FPGA Optimization Guide for Intel® oneAPI Toolkits

ID 767853
Date 3/31/2023
Public

A newer version of this document is available. Customers should click here to go to the newest version.

Document Table of Contents

Avoid Expensive Functions

Some functions are expensive to implement in FPGAs. Expensive functions might decrease kernel performance or require a large amount of hardware to implement.

The following functions are expensive:

  • Integer division and modulo (remainder) operators
  • Most floating-point operators except addition, multiplication, absolute value, and comparison.
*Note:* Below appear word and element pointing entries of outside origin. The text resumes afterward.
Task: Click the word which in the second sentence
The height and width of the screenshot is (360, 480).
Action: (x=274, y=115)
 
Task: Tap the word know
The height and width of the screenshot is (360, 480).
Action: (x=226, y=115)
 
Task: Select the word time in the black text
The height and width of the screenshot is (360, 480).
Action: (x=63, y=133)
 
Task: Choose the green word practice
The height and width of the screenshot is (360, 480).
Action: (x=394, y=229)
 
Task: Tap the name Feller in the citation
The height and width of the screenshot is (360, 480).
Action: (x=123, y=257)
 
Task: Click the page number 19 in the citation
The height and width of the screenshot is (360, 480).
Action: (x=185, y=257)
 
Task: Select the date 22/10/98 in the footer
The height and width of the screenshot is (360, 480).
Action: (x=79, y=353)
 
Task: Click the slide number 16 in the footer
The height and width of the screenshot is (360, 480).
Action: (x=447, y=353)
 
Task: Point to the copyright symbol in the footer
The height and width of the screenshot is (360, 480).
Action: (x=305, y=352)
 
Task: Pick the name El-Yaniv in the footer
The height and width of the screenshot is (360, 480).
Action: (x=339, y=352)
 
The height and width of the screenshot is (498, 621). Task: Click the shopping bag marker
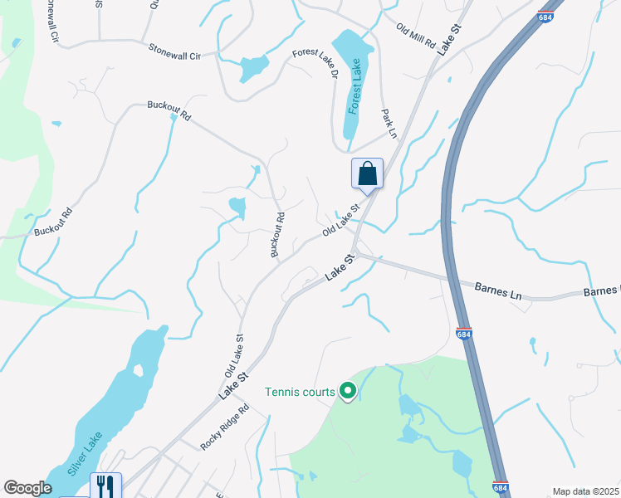coord(367,174)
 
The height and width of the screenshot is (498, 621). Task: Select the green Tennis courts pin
coord(348,390)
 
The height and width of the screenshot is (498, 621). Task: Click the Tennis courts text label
coord(300,392)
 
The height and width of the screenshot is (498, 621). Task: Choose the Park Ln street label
coord(389,123)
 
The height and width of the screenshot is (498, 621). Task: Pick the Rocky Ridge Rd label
coord(225,427)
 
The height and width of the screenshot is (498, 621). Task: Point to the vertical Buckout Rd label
coord(278,235)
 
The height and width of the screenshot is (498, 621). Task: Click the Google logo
coord(27,488)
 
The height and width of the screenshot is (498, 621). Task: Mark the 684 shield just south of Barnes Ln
coord(464,334)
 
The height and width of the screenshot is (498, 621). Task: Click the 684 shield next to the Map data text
coord(500,488)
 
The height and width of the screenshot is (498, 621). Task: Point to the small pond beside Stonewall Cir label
coord(254,66)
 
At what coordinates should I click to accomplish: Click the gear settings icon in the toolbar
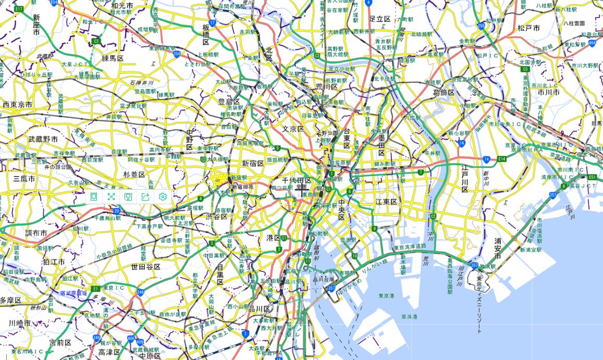163,196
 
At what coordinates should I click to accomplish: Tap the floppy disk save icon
128,196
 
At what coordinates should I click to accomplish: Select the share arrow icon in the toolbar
145,196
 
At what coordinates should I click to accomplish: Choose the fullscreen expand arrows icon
111,196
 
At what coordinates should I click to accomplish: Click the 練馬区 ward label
113,58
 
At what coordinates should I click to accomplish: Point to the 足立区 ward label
379,19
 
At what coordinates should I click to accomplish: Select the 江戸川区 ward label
464,179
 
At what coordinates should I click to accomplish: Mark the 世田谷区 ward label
145,267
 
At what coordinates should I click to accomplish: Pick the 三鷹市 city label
24,179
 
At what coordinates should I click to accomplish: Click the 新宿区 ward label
253,164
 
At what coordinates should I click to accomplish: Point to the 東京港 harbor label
386,296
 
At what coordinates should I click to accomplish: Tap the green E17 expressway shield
19,9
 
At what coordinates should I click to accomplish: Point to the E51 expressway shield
592,177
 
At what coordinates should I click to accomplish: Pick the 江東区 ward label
386,202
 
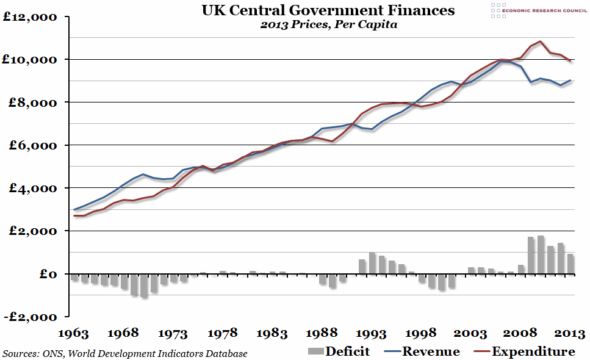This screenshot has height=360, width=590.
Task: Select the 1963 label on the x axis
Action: click(74, 334)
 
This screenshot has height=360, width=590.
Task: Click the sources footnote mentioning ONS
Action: click(124, 353)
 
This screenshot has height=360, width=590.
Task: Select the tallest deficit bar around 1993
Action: click(372, 263)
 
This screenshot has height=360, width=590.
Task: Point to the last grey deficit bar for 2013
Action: click(570, 264)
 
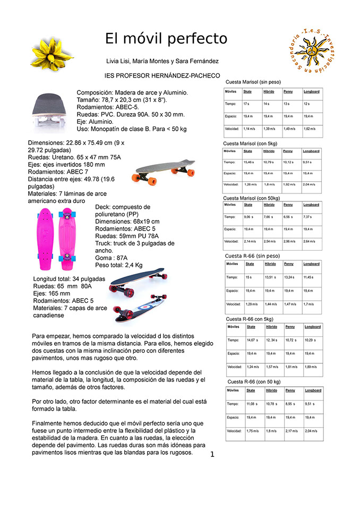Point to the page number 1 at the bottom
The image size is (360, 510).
pos(212,454)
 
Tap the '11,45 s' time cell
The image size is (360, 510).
pos(311,277)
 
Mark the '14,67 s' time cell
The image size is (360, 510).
pos(252,340)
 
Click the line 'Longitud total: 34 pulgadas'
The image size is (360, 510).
pos(72,279)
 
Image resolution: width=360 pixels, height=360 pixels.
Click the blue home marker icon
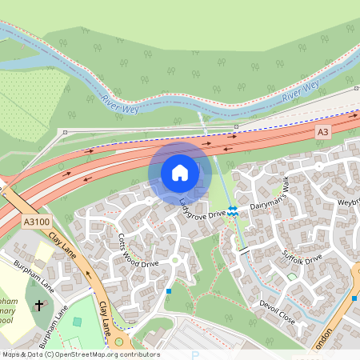[180, 173]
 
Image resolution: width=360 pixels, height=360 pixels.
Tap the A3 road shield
[322, 132]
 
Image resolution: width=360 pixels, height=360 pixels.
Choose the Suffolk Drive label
[302, 260]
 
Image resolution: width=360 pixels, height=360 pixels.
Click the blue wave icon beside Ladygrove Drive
[233, 210]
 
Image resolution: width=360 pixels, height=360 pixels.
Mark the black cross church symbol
[40, 306]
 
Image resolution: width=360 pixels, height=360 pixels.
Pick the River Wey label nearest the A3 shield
[301, 89]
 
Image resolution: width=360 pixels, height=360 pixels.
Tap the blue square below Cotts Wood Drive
[169, 291]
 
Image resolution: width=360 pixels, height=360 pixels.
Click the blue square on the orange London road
[354, 298]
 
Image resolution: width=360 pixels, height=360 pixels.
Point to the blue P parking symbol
[194, 355]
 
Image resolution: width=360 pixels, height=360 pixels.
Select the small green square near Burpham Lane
[77, 322]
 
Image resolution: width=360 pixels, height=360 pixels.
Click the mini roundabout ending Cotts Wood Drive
[174, 260]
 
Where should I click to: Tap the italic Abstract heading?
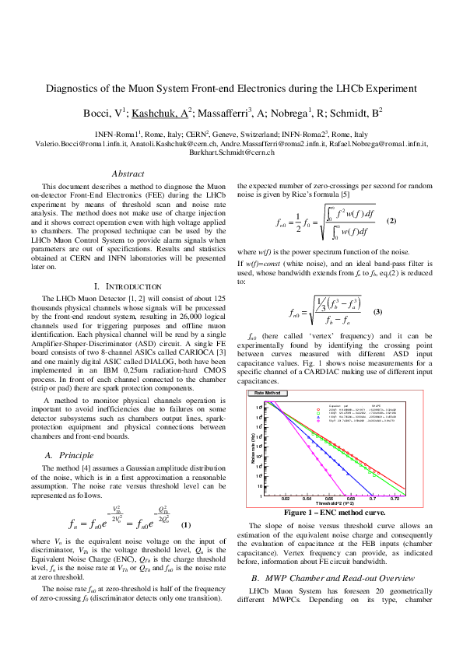(x=129, y=174)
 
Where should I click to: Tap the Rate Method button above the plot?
(x=268, y=393)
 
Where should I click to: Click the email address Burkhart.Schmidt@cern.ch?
(x=231, y=154)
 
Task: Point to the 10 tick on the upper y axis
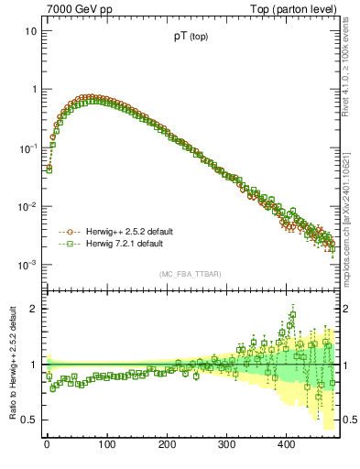30,31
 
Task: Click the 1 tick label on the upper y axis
33,90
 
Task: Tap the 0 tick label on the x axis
47,443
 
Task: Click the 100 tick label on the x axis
106,443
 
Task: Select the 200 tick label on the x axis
167,443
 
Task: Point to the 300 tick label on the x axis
226,443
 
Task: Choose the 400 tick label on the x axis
286,443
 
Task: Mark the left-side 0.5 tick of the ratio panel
29,420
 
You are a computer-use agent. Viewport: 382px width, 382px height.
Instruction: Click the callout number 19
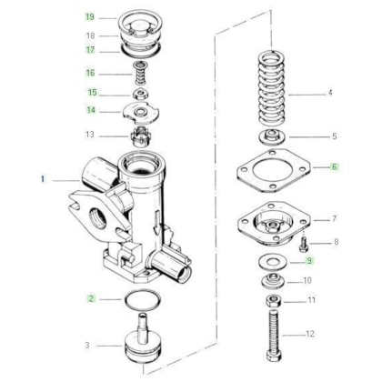pyautogui.click(x=90, y=16)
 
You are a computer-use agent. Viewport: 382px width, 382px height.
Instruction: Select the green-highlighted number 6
pyautogui.click(x=334, y=166)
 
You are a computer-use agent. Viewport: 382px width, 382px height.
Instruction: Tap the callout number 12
pyautogui.click(x=310, y=334)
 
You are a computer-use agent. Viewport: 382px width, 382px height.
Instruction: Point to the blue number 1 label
pyautogui.click(x=43, y=179)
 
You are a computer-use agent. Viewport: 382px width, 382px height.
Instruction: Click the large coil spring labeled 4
pyautogui.click(x=271, y=88)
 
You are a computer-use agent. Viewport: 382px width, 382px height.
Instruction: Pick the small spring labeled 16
pyautogui.click(x=140, y=73)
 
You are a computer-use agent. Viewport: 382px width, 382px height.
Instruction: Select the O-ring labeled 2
pyautogui.click(x=142, y=300)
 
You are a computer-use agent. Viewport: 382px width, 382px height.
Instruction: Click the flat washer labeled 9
pyautogui.click(x=273, y=262)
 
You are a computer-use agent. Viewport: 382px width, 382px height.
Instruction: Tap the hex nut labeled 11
pyautogui.click(x=274, y=301)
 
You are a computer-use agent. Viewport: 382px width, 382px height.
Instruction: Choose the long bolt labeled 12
pyautogui.click(x=274, y=336)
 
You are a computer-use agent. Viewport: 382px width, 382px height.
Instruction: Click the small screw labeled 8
pyautogui.click(x=304, y=244)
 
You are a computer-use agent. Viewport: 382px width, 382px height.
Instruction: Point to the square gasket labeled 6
pyautogui.click(x=274, y=171)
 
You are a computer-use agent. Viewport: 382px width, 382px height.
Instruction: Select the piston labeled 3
pyautogui.click(x=143, y=338)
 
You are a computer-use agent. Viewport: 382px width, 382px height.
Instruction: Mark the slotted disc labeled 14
pyautogui.click(x=141, y=113)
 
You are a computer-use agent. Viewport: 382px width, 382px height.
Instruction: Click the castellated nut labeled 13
pyautogui.click(x=141, y=136)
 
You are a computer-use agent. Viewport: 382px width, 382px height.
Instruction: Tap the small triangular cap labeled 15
pyautogui.click(x=140, y=94)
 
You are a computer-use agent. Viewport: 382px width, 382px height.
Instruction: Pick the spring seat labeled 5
pyautogui.click(x=273, y=136)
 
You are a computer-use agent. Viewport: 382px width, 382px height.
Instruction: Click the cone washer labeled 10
pyautogui.click(x=273, y=280)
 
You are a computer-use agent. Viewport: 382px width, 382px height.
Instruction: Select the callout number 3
pyautogui.click(x=87, y=345)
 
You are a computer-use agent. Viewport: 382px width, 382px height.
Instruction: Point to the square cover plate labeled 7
pyautogui.click(x=274, y=223)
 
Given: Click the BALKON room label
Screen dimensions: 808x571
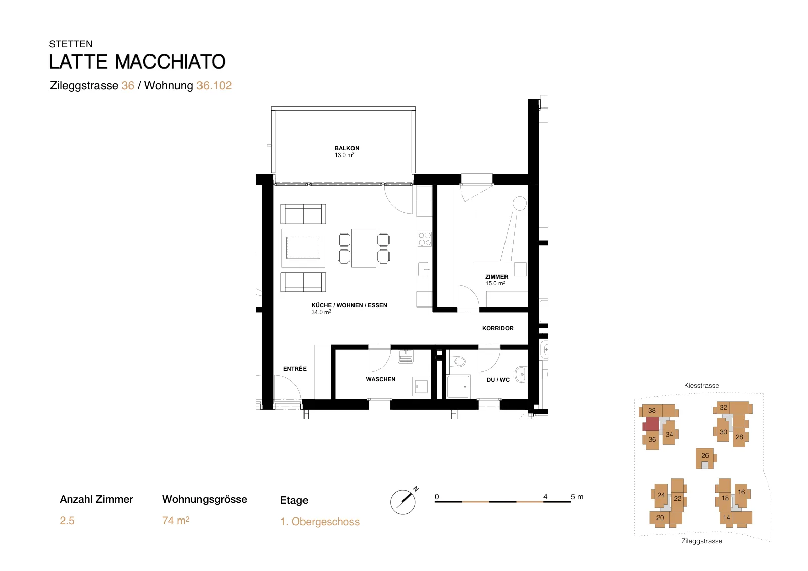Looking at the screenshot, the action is [x=346, y=151].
For more information about optimizing floating-point operations, refer to the Optimize Floating-point Operation section.
  • Atomic operations. For more information, refer to the Memory Model and Atomics in the Data Parallel C++ book and Atomic Operations topic in the SYCL™ 2020 specification.

In contrast, inexpensive functions have minimal effects on kernel performance, and their implementation consumes minimal hardware.

The following functions are inexpensive:

  • Binary logic operations such as AND, NAND, OR, NOR, XOR, and XNOR
  • Logical operations with one constant argument
  • Shift by constant
  • Integer multiplication and division by a constant that is a power of two

If an expensive function produces a new piece of data for every work item in a work group, it is beneficial to code it in a kernel.

On the contrary, the following code example depicts a case of an expensive floating-point operation (division) executed by every work item in the NDRange:

// this function is used in kernel code 
void myKernel (accessor<int, access::mode::read, access::target::global_buffer> a, 
accessor<int, access::mode::read, access::target::global_buffer> b, sycl::id<1> wiID,  
const float c, 
const float d) 
{    
   //inefficient since each work-item must calculate c divided by d 
   b[wiID ] = a[wiID ] * (c / d);  
}

The result of this calculation is always the same. To avoid this redundant and hardware resource-intensive operation, perform the calculation in the host application and then pass the result to the kernel as an argument for all work items in the NDRange to use. The modified code is shown in the following:

void myKernel (accessor<int, access::mode::read, access::target::global_buffer> a, 
accessor<int, access::mode::read, access::target::global_buffer> b, sycl::id<1> wiID, const float c_divided_by_d) 
{ 
   /*host calculates c divided by d once and passes it into   
   kernel to avoid redundant expensive calculations*/    
   b[wiID ] = a[wiID ] * c_divided_by_d;   
}

The Intel® oneAPI DPC++/C++ Compiler consolidates operations that are not work-item-dependent across the entire NDRange into a single operation. It then shares the result across all work items. In the first code example, the Intel® oneAPI DPC++/C++ Compiler creates a single divider block shared by all work-items because division of c by d remains constant across all work-items. This optimization helps minimize the amount of redundant hardware.

However, implementing an integer division requires a significant amount of hardware resources. In this case, it is beneficial to offload the division operation to the host processor and then pass the result as an argument to the kernel to conserve hardware resources.